Database to data warehouse: How it all began
Companies have long posited the merits of building large scale data infrastructure to support their analytics teams and goals. Operational databases are perfect for collecting data from applications and storing it for reference, but poor for running analytical queries on the same data. That is why many companies invest in separate data platforms for running analytics. In 1993 the practice was forever changed when Ralph Kimball released the first version of The Data Warehouse Toolkit. The previous modeling practice was adequate for accounting for the linear placement and changing of data but lacked the ability to represent complex relationships between data. This was the area where dimensional modeling really excelled and for that became the fundamental principle for building a data platform for analytics.
A data warehouse, also known as an enterprise data warehouse or EDW, is a central repository of information that can be analyzed to make better informed decisions. Data flows into a data warehouse from transactional systems, relational databases, and other sources, typically on a regular cadence. Business analysts, data scientists, and decision makers access the data through business intelligence (BI) tools, SQL clients and other analytics applications. It is a key canonical architecture if you aspire to be a data driven company. Software giants like IBM and Oracle devised large, expensive offerings for data warehouse infrastructure that provided both the servers, software, and services needed for descriptive analytics. At the same time, companies rushed to hire EDW administrators who were in charge of building the schema and strategizing how all data should flow into the data warehouse. However, the data warehouse quickly became associated with its limitations, as companies became hungrier to leverage more and more data. The data warehouse became crowded and bogged down with requests which killed its performance and tested its ability to deliver on service level agreements. Thus enterprise data warehouse became a four letter word. This largely fueled the invention of the data lake, which aimed to solve the problem of scale. But was the data lake the real replacement of the data warehouse?
The rise of the data lake
The problem with data warehouse vs data lake
The problem with this paradigm is that it considers one approach wrong while the other is right when in practice companies may choose to leverage a data lake or data warehouse both for foundationally sound reasons. Here are some thoughts…

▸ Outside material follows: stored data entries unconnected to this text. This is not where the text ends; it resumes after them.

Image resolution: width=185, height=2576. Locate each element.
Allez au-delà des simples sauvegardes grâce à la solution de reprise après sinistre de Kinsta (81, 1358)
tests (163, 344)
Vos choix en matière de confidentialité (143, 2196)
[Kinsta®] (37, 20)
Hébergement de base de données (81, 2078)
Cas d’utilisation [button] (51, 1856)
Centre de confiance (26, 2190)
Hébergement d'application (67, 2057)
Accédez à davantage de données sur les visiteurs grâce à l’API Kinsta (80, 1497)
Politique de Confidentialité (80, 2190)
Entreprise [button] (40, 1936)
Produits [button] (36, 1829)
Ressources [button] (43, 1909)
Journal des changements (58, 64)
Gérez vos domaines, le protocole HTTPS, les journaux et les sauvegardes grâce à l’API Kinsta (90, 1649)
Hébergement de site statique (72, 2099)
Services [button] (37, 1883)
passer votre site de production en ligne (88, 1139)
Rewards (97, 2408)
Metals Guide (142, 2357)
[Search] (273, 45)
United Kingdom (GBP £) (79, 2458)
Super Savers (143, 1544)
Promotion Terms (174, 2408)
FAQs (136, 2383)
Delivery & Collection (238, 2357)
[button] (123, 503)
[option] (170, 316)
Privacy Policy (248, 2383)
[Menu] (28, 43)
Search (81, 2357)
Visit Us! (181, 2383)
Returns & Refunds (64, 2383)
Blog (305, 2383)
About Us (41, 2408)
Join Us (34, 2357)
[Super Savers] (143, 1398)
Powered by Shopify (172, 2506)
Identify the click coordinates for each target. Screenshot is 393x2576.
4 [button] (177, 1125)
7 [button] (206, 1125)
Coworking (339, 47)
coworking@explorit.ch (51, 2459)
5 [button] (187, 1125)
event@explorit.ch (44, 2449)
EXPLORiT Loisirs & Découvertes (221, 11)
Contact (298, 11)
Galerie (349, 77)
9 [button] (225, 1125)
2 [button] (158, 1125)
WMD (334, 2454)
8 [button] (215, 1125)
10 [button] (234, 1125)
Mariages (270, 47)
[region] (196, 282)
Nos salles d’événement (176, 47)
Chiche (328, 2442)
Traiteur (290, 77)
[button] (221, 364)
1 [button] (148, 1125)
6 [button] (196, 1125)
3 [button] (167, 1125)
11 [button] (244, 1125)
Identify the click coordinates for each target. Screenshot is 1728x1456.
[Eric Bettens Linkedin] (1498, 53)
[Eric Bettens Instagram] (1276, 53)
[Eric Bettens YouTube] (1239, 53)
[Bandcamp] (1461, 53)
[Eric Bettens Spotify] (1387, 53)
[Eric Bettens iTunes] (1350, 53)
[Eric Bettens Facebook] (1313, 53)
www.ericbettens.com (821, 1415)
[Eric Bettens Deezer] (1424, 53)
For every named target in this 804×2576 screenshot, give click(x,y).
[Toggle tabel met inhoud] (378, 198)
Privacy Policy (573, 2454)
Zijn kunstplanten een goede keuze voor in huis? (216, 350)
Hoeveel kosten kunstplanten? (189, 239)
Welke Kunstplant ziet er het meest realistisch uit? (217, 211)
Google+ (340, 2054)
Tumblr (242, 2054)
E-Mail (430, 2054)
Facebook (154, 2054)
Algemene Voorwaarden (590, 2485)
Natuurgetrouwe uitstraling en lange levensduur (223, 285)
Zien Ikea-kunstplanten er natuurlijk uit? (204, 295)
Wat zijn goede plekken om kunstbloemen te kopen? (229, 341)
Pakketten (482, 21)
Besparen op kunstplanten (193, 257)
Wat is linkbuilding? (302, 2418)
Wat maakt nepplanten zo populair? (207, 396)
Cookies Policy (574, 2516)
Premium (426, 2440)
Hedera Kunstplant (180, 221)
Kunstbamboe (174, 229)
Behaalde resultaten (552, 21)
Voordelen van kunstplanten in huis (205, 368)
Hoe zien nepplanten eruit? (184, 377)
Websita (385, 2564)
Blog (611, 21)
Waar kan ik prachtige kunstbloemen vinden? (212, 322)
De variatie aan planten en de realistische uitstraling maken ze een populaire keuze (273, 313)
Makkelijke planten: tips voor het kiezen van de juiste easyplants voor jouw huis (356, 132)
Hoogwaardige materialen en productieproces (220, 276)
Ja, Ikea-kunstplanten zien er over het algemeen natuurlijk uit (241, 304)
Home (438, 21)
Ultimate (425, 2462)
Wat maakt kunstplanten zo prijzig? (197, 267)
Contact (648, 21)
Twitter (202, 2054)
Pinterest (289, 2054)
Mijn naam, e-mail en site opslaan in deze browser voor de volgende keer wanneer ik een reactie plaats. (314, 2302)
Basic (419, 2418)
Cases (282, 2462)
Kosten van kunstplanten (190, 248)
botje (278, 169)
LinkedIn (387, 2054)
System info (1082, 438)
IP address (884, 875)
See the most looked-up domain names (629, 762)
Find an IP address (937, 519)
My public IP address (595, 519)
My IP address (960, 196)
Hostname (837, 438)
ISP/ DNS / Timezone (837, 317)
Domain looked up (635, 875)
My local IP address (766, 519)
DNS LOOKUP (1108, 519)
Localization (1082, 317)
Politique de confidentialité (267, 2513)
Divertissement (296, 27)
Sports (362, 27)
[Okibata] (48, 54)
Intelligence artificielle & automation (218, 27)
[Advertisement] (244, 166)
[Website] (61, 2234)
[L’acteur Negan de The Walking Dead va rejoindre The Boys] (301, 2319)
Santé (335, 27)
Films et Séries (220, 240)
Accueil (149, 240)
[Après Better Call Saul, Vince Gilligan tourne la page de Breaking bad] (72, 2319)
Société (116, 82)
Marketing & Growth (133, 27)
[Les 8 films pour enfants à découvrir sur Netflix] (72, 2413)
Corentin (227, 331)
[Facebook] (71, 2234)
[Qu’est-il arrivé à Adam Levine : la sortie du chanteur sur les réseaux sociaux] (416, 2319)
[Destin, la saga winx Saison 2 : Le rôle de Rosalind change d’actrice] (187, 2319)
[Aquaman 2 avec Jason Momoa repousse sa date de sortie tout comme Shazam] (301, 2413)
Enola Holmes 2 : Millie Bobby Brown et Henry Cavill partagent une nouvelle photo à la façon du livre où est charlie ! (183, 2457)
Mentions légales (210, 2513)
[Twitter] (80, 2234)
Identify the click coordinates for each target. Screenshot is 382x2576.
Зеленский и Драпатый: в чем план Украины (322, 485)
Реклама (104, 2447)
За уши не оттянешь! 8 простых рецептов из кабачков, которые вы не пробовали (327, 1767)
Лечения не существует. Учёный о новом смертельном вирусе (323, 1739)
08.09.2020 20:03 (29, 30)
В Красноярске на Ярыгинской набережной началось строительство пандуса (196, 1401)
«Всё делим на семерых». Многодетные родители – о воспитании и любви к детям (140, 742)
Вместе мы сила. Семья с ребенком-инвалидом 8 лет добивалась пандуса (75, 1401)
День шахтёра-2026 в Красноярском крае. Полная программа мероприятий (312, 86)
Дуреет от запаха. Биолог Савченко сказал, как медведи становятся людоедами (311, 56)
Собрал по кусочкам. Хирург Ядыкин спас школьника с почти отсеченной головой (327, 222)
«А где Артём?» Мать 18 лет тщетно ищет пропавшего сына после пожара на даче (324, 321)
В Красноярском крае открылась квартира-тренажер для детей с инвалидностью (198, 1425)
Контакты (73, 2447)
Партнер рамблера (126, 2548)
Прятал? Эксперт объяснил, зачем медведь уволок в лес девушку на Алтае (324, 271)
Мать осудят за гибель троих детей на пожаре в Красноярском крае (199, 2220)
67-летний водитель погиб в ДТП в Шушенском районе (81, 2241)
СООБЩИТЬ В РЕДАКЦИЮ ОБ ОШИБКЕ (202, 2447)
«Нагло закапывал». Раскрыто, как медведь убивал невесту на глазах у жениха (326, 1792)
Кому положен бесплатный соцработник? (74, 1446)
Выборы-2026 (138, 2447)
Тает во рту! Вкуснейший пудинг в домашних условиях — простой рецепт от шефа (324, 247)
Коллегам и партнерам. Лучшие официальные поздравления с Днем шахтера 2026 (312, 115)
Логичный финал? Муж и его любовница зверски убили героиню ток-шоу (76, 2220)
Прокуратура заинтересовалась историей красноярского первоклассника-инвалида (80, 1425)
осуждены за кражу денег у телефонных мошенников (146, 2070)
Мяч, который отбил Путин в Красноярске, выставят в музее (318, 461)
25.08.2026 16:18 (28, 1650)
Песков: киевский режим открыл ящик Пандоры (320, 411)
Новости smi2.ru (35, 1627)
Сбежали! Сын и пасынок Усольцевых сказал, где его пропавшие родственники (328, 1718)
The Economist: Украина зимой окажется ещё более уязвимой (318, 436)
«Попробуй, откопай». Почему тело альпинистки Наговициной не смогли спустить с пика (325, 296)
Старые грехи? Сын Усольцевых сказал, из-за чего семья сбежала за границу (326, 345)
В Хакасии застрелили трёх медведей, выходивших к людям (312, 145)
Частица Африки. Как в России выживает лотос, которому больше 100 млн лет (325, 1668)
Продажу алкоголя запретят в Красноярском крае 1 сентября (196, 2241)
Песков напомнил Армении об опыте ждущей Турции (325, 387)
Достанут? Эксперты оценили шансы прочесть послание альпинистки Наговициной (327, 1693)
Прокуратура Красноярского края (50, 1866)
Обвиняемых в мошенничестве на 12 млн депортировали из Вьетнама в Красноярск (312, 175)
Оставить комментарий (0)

When to use a data warehouse
- Query performance
- Transactional reporting
- Dashboards
- Structured data
- Data integrity
When to use a data lake
- Large data volumes
- Unstructured and semi-structured data
- Streaming and time relevant data
- Data archive
Using a data lake and data warehouse for analytics
Another way to think about it is from the analytics view point. Let’s take an example of a retail store that wants to know more about their customers so they can provide personalized offers. In order to put together a customer profile, the company may use data like transaction history, purchase history, address, name, etc. These are all structured data sources that often live in the enterprise data warehouse (System of Record) and might feed things like company dashboards. Other data like website traffic, social media data, geolocation data and mobile app clickstream data are all unstructured sources and would likely live in the data lake (Systems of Engagement). Each set of data in a silo only reveals part of the story. For instance, it’s great to know if people are talking favorably about you on social media, but knowing if John Smith is talking about you favorably allows you to act on it. In order to know this, you need to marry together the siloed data.